S. Arabia now world’s fastest growing economy

Saudi Arabia has recently emerged as the fastest growing major economy in the world, with its non-oil sector exhibiting a surge in growth rates. The country’s non-oil economy grew by an impressive 6.2% in the last quarter of 2022, according to the General Authority for Statistics, which is the highest it has been in more than a year. Meanwhile, the oil economy showed a growth rate of 6.1%.

Overall, the kingdom’s economy experienced an estimated growth of 8.7% last year, a figure that aligns with the International Monetary Fund’s (IMF) forecasts.

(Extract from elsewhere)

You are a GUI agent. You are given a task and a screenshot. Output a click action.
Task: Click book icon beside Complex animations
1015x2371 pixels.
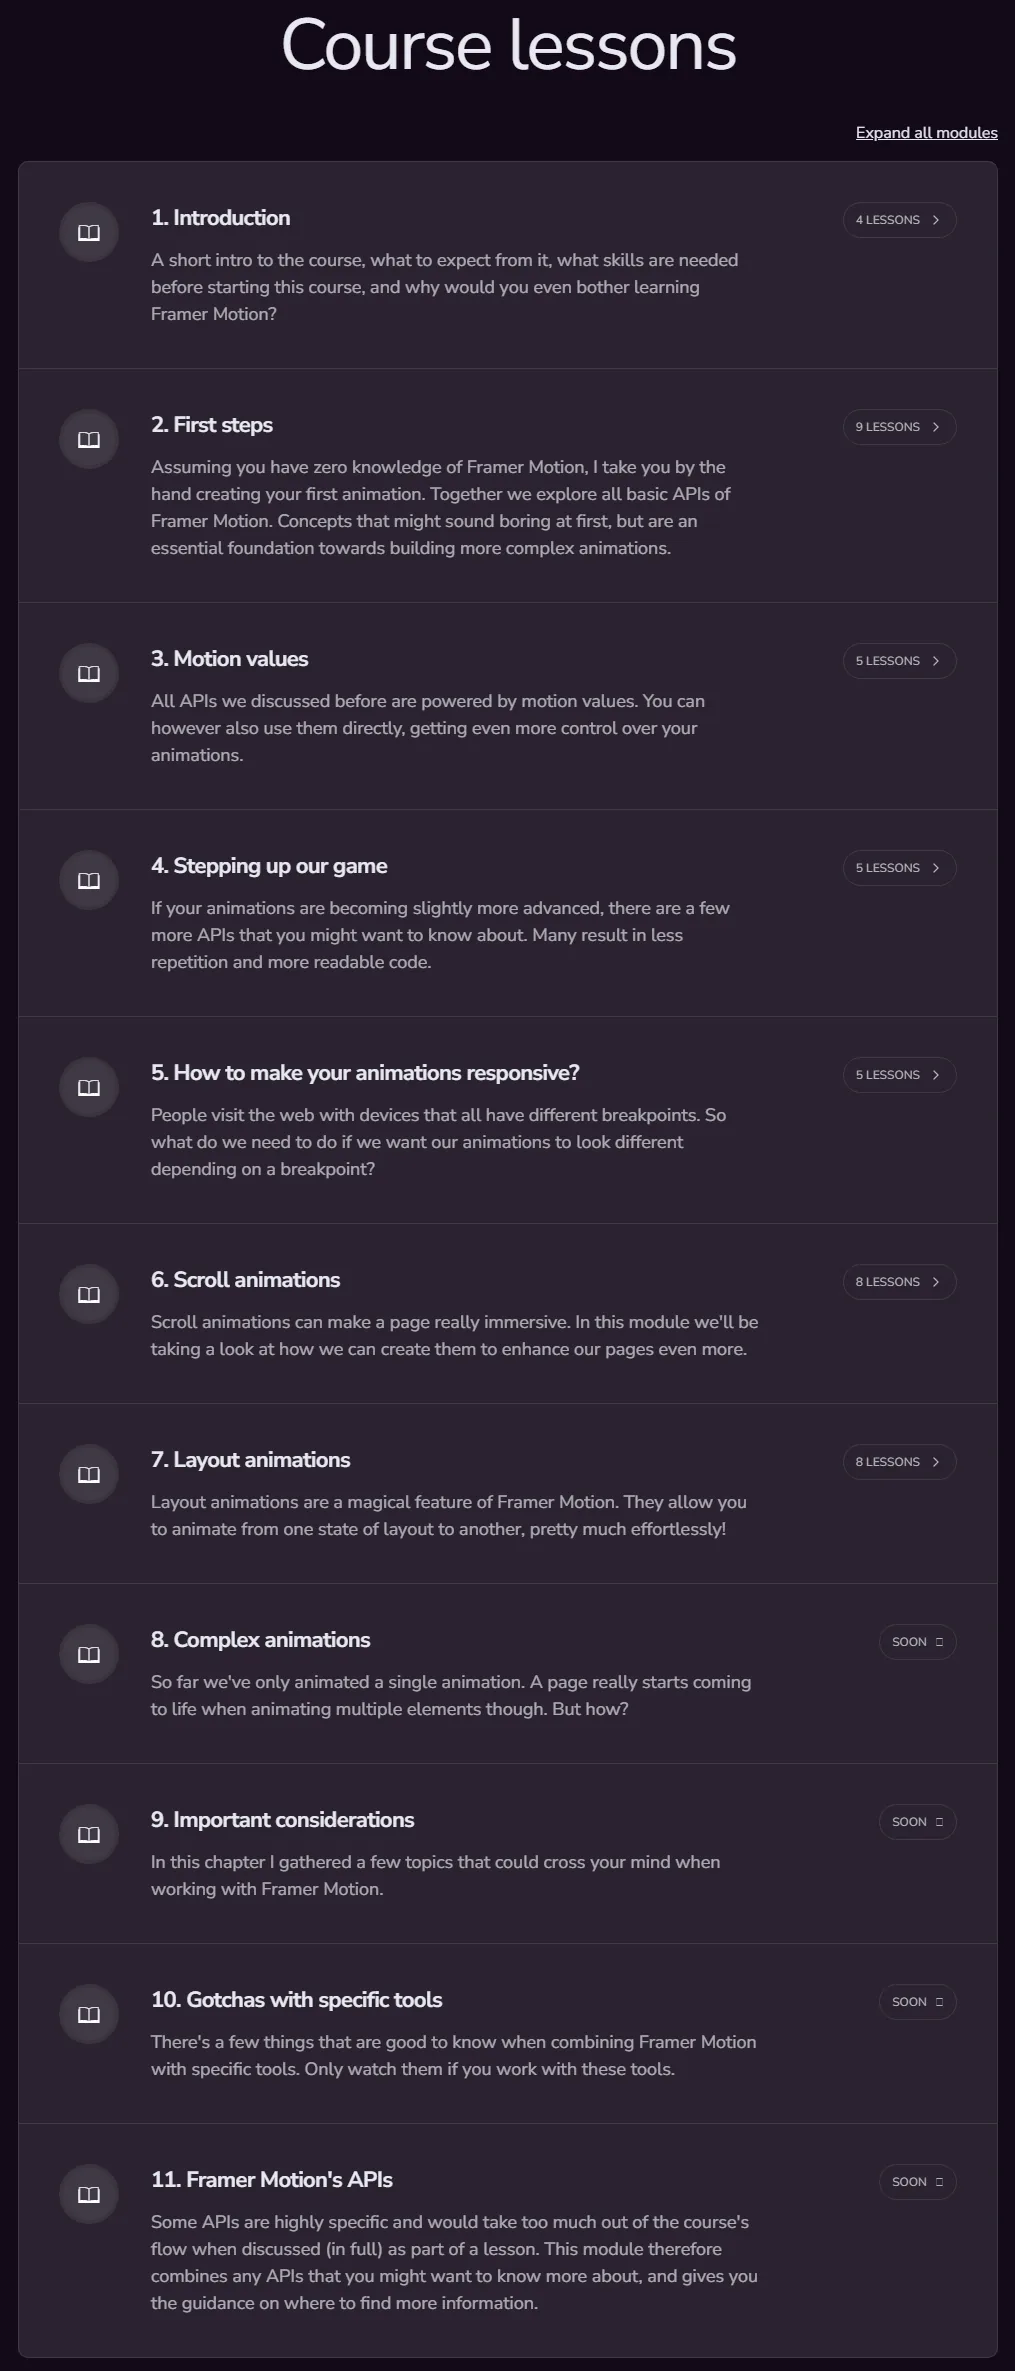point(89,1655)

This places Saudi Arabia significantly ahead of India’s growth rate of 6.8%.

At the World Economic Forum in Davos earlier this year, IMF head Kristalina Georgieva noted that the IMF was observing Saudi Arabia’s growth rate with gratitude, considering it as a positive for the world economy. The country is experiencing some of its fastest economic growth in decades, largely due to a windfall from the sale of oil, which has risen in price due to the ongoing conflict in Ukraine.

While much of the world is bracing for a possible recession, the kingdom has managed to sidestep the worst of global inflation and has used its oil boom to fund major projects, including the $500bn Neom mega-city, a new airport in Riyadh, and the Red Sea Project.

The kingdom is also pursuing investments in a wide range of sectors, from minerals and mining assets to technology and entertainment, including the acquisition of the British football club, Newcastle United, in 2021. The Public Investment Fund, chaired by Crown Prince Mohammed bin Salman, is leading the charge in diversifying the country’s economy away from its reliance on fossil fuels.

Despite the IMF’s praise for Saudi Arabia’s efforts to diversify its economy, the fund’s recent downgrade of the country’s 2023 growth highlights that fossil fuels continue to play a dominant role. The IMF now predicts that the kingdom’s growth rate will be 2.6% this year, underperforming the wider region, and marking a drop of 1.1 percentage points from the fund’s October estimate. The IMF cites lower oil production as the main reason for this downgrade, but also notes that non-oil growth is expected to remain strong.